** RAW DATA follows **
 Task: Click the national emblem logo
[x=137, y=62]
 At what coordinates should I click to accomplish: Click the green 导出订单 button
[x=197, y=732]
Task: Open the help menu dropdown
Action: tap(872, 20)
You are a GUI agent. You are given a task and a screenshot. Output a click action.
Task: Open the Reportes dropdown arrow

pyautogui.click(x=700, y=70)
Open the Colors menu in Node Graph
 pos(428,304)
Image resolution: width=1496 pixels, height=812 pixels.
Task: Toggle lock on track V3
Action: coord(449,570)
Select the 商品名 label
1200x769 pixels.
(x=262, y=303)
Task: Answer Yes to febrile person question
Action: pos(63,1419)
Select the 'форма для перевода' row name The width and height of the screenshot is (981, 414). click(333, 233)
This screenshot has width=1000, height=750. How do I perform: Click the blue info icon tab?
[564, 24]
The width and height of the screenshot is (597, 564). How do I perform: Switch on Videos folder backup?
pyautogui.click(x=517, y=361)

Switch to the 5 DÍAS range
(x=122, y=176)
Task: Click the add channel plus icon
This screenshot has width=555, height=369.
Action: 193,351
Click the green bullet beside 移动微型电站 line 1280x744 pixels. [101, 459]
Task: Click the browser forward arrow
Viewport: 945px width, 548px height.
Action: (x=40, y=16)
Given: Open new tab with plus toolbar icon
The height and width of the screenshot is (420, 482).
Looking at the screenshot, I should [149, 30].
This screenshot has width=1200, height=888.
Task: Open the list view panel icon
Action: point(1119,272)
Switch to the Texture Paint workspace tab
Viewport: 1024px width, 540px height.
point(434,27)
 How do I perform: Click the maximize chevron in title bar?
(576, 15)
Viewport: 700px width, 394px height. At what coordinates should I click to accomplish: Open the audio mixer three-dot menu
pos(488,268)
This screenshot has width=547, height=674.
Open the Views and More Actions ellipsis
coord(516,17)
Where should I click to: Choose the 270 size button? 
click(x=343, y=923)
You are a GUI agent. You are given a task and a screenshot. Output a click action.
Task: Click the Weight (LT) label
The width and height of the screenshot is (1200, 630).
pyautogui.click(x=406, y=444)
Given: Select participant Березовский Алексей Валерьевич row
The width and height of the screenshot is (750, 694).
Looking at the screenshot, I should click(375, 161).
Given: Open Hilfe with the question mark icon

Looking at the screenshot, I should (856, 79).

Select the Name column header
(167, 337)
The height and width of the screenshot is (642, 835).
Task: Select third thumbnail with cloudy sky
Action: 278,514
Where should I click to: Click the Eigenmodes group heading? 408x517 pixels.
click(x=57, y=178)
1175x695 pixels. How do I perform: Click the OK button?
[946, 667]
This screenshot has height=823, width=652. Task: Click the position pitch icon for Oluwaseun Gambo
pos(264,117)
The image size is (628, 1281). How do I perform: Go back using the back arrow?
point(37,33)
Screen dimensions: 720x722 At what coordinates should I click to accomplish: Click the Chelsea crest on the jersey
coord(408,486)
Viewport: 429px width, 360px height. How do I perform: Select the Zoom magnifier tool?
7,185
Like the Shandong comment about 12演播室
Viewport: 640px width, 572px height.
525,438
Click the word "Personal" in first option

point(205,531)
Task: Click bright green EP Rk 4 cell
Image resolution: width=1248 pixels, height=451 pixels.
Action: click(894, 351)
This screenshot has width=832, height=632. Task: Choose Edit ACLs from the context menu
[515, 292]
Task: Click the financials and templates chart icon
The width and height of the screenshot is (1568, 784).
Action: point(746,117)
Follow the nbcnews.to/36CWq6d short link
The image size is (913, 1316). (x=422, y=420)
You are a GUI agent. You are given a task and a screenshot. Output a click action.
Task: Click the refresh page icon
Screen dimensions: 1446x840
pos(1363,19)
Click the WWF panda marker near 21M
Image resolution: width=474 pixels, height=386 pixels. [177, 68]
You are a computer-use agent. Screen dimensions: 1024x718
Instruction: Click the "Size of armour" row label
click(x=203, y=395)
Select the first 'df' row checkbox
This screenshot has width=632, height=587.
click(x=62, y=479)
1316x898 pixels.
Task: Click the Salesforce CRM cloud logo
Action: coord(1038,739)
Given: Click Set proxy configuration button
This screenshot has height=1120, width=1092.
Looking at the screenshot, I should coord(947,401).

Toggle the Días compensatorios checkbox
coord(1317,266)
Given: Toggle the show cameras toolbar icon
** End of RAW DATA **
■ WORK REQUEST:
All of the data above should be reproduced exactly.

■ RESULT OF THIS TASK:
 Task: Click the national emblem logo
[x=137, y=62]
 At what coordinates should I click to accomplish: Click the green 导出订单 button
[x=197, y=732]
Task: Open the help menu dropdown
Action: tap(872, 20)
You are a GUI agent. You are given a task and a screenshot. Output a click action.
Task: Open the Reportes dropdown arrow

pyautogui.click(x=700, y=70)
Open the Colors menu in Node Graph
 pos(428,304)
Image resolution: width=1496 pixels, height=812 pixels.
Task: Toggle lock on track V3
Action: coord(449,570)
Select the 商品名 label
1200x769 pixels.
(x=262, y=303)
Task: Answer Yes to febrile person question
Action: pos(63,1419)
Select the 'форма для перевода' row name The width and height of the screenshot is (981, 414). click(333, 233)
This screenshot has width=1000, height=750. How do I perform: Click the blue info icon tab?
[564, 24]
The width and height of the screenshot is (597, 564). How do I perform: Switch on Videos folder backup?
pyautogui.click(x=517, y=361)

Switch to the 5 DÍAS range
(x=122, y=176)
Task: Click the add channel plus icon
This screenshot has width=555, height=369.
Action: 193,351
Click the green bullet beside 移动微型电站 line 1280x744 pixels. [101, 459]
Task: Click the browser forward arrow
Viewport: 945px width, 548px height.
Action: (x=40, y=16)
Given: Open new tab with plus toolbar icon
The height and width of the screenshot is (420, 482).
Looking at the screenshot, I should [149, 30].
This screenshot has width=1200, height=888.
Task: Open the list view panel icon
Action: point(1119,272)
Switch to the Texture Paint workspace tab
Viewport: 1024px width, 540px height.
point(434,27)
 How do I perform: Click the maximize chevron in title bar?
(576, 15)
Viewport: 700px width, 394px height. At what coordinates should I click to accomplish: Open the audio mixer three-dot menu
pos(488,268)
This screenshot has width=547, height=674.
Open the Views and More Actions ellipsis
coord(516,17)
Where should I click to: Choose the 270 size button? 
click(x=343, y=923)
You are a GUI agent. You are given a task and a screenshot. Output a click action.
Task: Click the Weight (LT) label
The width and height of the screenshot is (1200, 630).
pyautogui.click(x=406, y=444)
Given: Select participant Березовский Алексей Валерьевич row
The width and height of the screenshot is (750, 694).
Looking at the screenshot, I should click(375, 161).
Given: Open Hilfe with the question mark icon

Looking at the screenshot, I should (856, 79).

Select the Name column header
(167, 337)
The height and width of the screenshot is (642, 835).
Task: Select third thumbnail with cloudy sky
Action: 278,514
Where should I click to: Click the Eigenmodes group heading? 408x517 pixels.
click(x=57, y=178)
1175x695 pixels. How do I perform: Click the OK button?
[946, 667]
This screenshot has height=823, width=652. Task: Click the position pitch icon for Oluwaseun Gambo
pos(264,117)
The image size is (628, 1281). How do I perform: Go back using the back arrow?
point(37,33)
Screen dimensions: 720x722 At what coordinates should I click to accomplish: Click the Chelsea crest on the jersey
coord(408,486)
Viewport: 429px width, 360px height. How do I perform: Select the Zoom magnifier tool?
7,185
Like the Shandong comment about 12演播室
Viewport: 640px width, 572px height.
525,438
Click the word "Personal" in first option

point(205,531)
Task: Click bright green EP Rk 4 cell
Image resolution: width=1248 pixels, height=451 pixels.
Action: click(894, 351)
This screenshot has width=832, height=632. Task: Choose Edit ACLs from the context menu
[515, 292]
Task: Click the financials and templates chart icon
The width and height of the screenshot is (1568, 784).
Action: point(746,117)
Follow the nbcnews.to/36CWq6d short link
The image size is (913, 1316). (x=422, y=420)
You are a GUI agent. You are given a task and a screenshot. Output a click action.
Task: Click the refresh page icon
Screen dimensions: 1446x840
pos(1363,19)
Click the WWF panda marker near 21M
Image resolution: width=474 pixels, height=386 pixels. [177, 68]
You are a computer-use agent. Screen dimensions: 1024x718
Instruction: Click the "Size of armour" row label
click(x=203, y=395)
Select the first 'df' row checkbox
This screenshot has width=632, height=587.
click(x=62, y=479)
1316x898 pixels.
Task: Click the Salesforce CRM cloud logo
Action: coord(1038,739)
Given: Click Set proxy configuration button
This screenshot has height=1120, width=1092.
Looking at the screenshot, I should coord(947,401).

Toggle the Días compensatorios checkbox
coord(1317,266)
Given: Toggle the show cameras toolbar icon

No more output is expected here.